Trump’s support for Article 5 is conditional and dependent on his perception of NATO’s relevance and performance. He has not consistently expressed his commitment to the alliance and its core tenet, which could undermine its credibility and deterrence. He has, however, publicly stated that that the war in Ukraine “must end” but that “this fight is far more important for Europe than it is for the US”.
If Trump scales down US’ commitment to NATO he could further damage the trans-Atlantic relationship by imposing trade tariffs, sanctions, and, importantly, by recalling US troops from Europe. These could play into the hands of Russia, which could get emboldened to attack other former Soviet territories. It would also weaken NATO and threaten the stability in Europe.
Trump’s stance on China is less predictable. He could pursue a more aggressive approach by imposing further tariffs and restrictions on Chinese ownership and investment in the US, as well as challenging China’s actions in the South China Sea, Taiwan, Hong Kong, and Xinjiang. This could escalate the trade and technology war between the two countries, as well as increase the risk of a military conflict or a new cold war.
Some of what the stance could be towards China could be influenced by Trump’s close relationship with Russia and President Vladimir Putin. Trump had once said that he believed Putin rather than the US Intelligence agencies about Russia’s alleged interference in US elections, which Putin had denied. A benign approach to Russia would further fan its expansionist actions such as the attack on Ukraine. And with China an avowed supporter of Russia it could influence Trump’s stance against China itself.
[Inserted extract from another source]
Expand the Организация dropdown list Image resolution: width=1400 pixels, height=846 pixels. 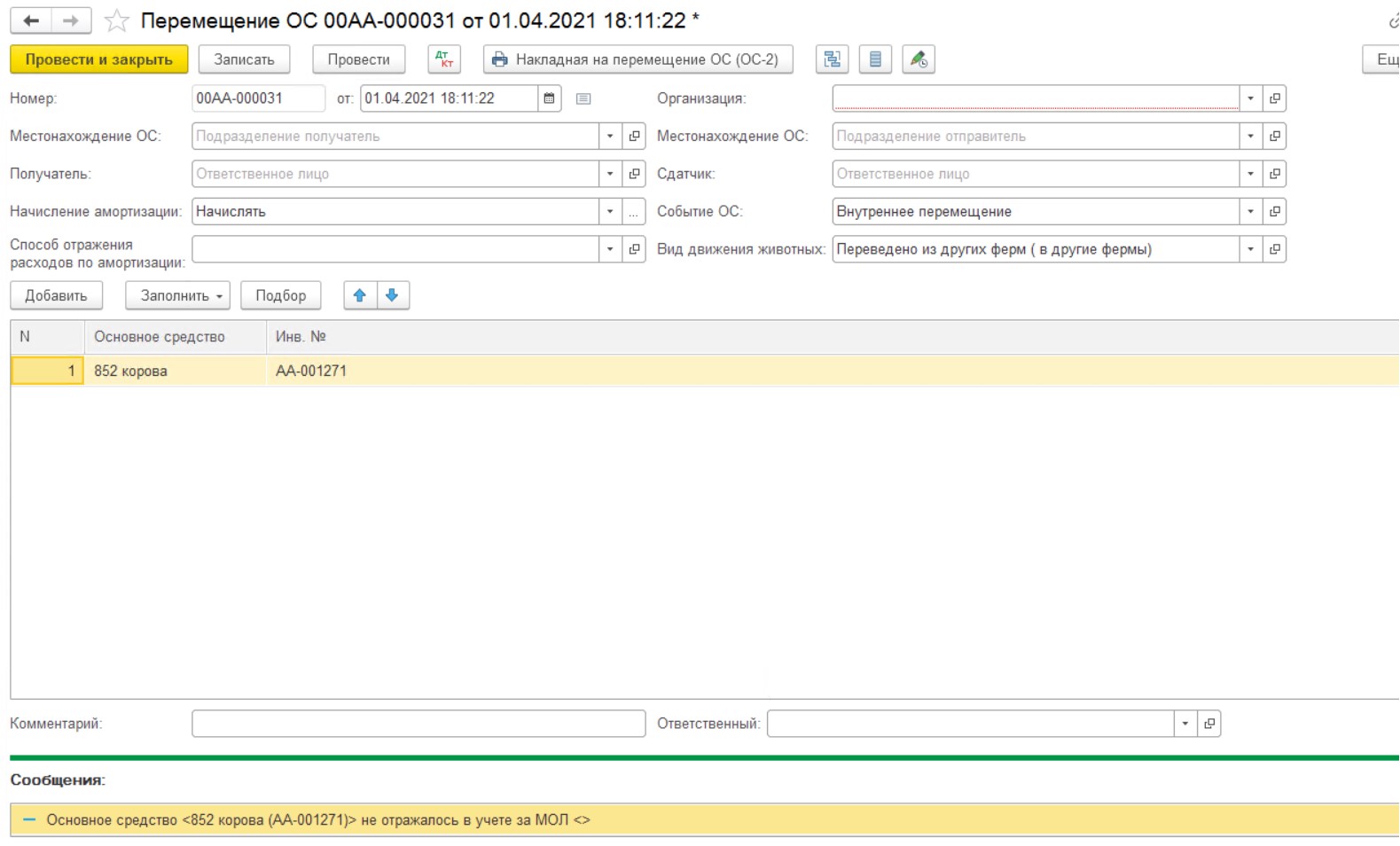click(x=1250, y=98)
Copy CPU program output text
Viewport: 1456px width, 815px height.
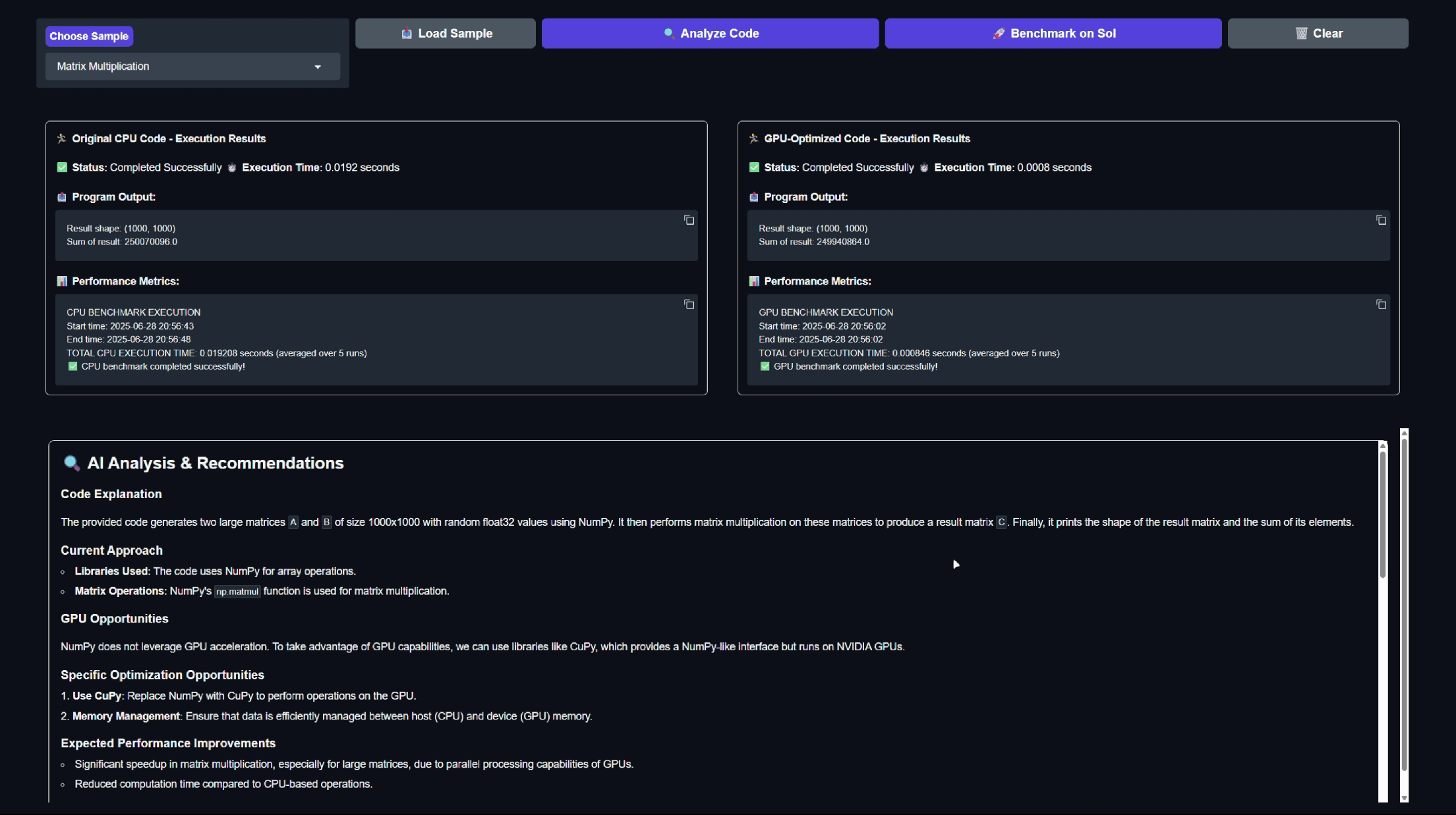tap(689, 220)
In the Middle East, Trump could resume his “maximum pressure campaign” against Iran by withdrawing from the 2015 nuclear deal, which restricts Iran’s efforts to develop nuclear weapons and one to which Iran’s compliance has been questioned. If Trump opts for more sanctions instead of a mutually agreed deal (between Iran and the five permanent members of the United Nations Security Council—China, France, Russia, UK, US, plus Germany, together with the European Union), tensions could flare up further in the region and Iran could resume its nuclear activities. In the ongoing Israel-Hamas conflict, Iran, which has a history of backing militant groups opposed to Israel, could get involved more overtly than it has till now.
What could a Trump regime mean for India? One possibility is that Trump would continue to elevate America’s ties with India and the growing partnership between the two countries, especially in the areas of defence, security, and trade. Trump has been supportive of India’s role in the Indo-Pacific region and has recognised India as a major defence partner. He has also praised Prime Minister Narendra Modi and his policies, such as the abrogation of Article 370 in Kashmir and the Citizenship Amendment Act. Trump and Modi have also developed a personal rapport and have held several joint rallies, such as the “Howdy Modi” event in Houston and the “Namaste Trump” event in Ahmedabad.
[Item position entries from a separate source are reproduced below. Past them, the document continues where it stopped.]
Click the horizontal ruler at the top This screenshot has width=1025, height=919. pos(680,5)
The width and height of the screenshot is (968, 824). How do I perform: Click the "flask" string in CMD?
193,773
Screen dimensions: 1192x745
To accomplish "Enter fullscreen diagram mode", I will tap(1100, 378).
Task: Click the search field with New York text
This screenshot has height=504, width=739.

Yet, a Trump administration could also create more challenges and uncertainties for India, particularly in immigration, climate change, and regional stability. In the past, Trump has imposed tariffs on some Indian goods, such as steel and aluminum. He has also threatened to revoke India’s preferential trade status under the Generalised System of Preferences (GSP).
Trump has also tightened the visa rules for skilled workers and students, which could affect the prospects of many Indians who seek to work or study in the US.
He withdrew from the Paris climate accord and accused India of being one of the world’s biggest polluters. Trump has also been inconsistent and unpredictable in his approach to Pakistan, Afghanistan, Iran, and China, which could have implications for India’s security and interests in the region.
To sum up, a Trump in the White House could be like a bull in a china shop (pardon the pun).